Where can i get your jacket of "let's do hard math"?
I'm big fan of your videos from Tunisia

khaledjebari

I had some fun, investigating the statement in the video that certain vector-spaces inherit their vector-space structure from being a ring.
It seems like a necessary condition is every element of the field, k, has to be in the ring. Then scalar multiplication needs to be defined as a special case of the already existing multiplication operation (take ring multiplication r*s, but r is restricted to be from the subset of the ring that is also in the field). Making those two assumptions I was able to demonstrate it.

StanleyDevastating

Your example of a finite discrete lattice V= F3 x F3 over the field F3 brings the case of the infinite discrete lattice such as V = Z x Z. This would be the square lattice in surface crystallography for example. Now the question is over which field could such a vector space be built? Because Z itself is not a field (element 2 does not have a multiplicative inverse in Z for instance). We can't take R because scalar multiplication of an element of V by pi, for instance, wouldn't be in V. Can we drop the requirement that k is a field, and use only a ring for the scalar space?

AbuMaxime

Interestingly: the set {0, 2, 4} modulo 6 also forms a field.
2 + 4 = 0, therefore they are one another's inverses
2 * 2 = 4 * 4 = 4 mod 6
2 * 4 = 4 * 2 = 2 mod 6
multiplication is well-defined and commutative and zero (the additive identity) is the only element for which its multiplicative inverse is undefinable.
2^-1 = 2, since 2 * 2 * 2 = 4 * 2 = 2; 4 * 2 * 2 = 2 * 2 = 4
4^-1 = 4, since 2 * 4 * 4 = 2 * 4 = 2; 4 * 4 * 4 = 4 * 4 = 4
which makes 4 the multiplicative identity, which means the following behavior-preserving bijection exists: {0, 2, 4} mod 6 === {0, 2, 1} mod 3.
I only noticed that actually while writing that line.

MrRyanroberson

@6:15, when you are providing definitions of how your operations work, is the 0+0=0 statement ALSO part of the definition? Or is the only definition that is being offered the alpha scalar multiplication 0 = 0 statement? Otherwise, it is not clear to me why the (V, +) statement is satisfied...as you have not defined how to compute the vector addition.

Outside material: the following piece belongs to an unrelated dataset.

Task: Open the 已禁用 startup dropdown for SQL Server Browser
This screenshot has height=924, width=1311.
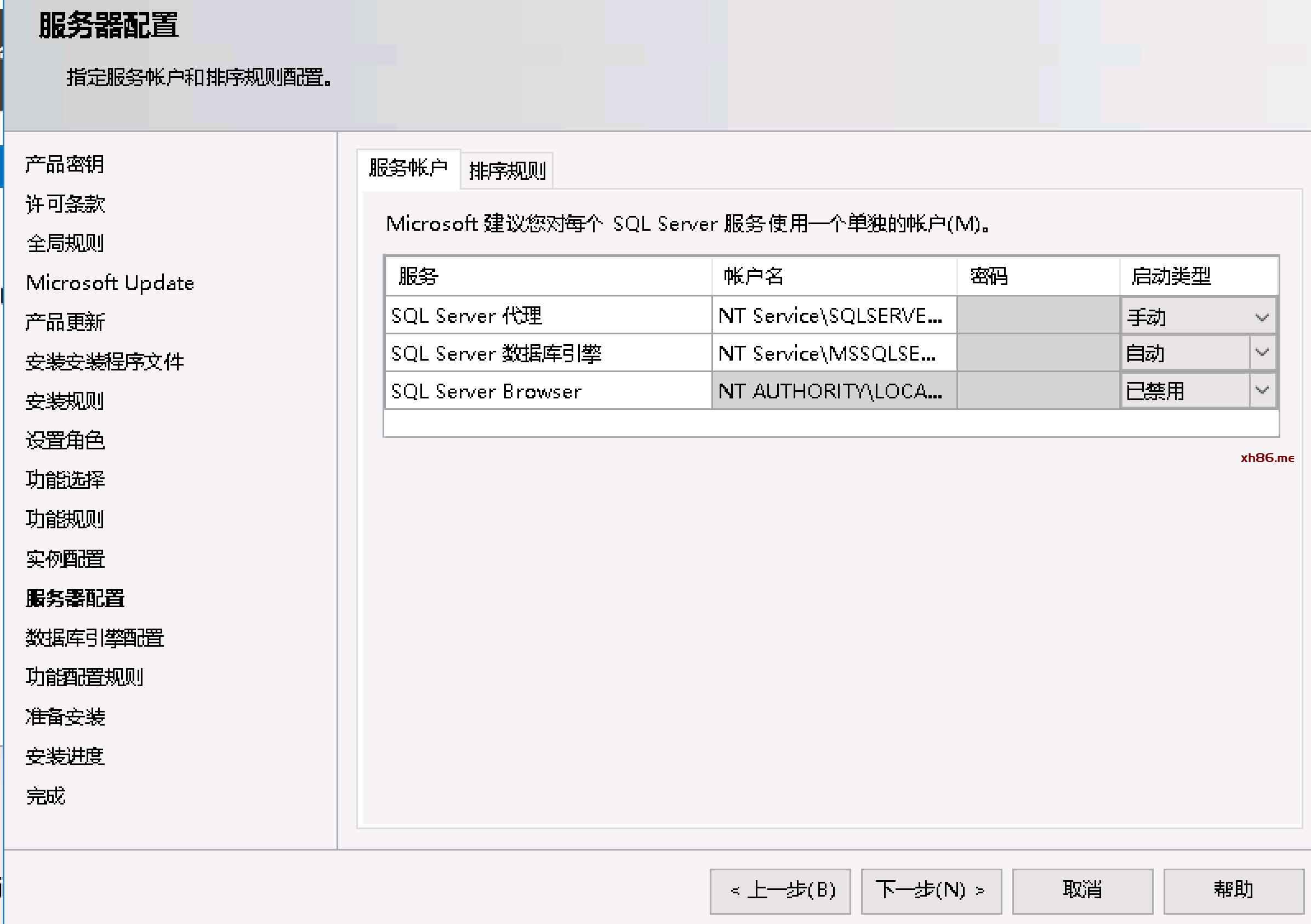Action: (1262, 391)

Edit: If you go to @8:11, it is clarified that 0+0=0 IS, in fact, part of the definition...where the + on the left hand side is describing vector addition (not scalar addition)

scramah

I wonder if it would be useful to consider the vector space whose elements are elements of a field with "m" written after them, like they're distances in meters. In obviously doesn't affect the math, but it might help to clarify when something is a scaler and when it's a vector, and that you aren't going to get mismatches and when you're working in the field versus the vector space.

iabervon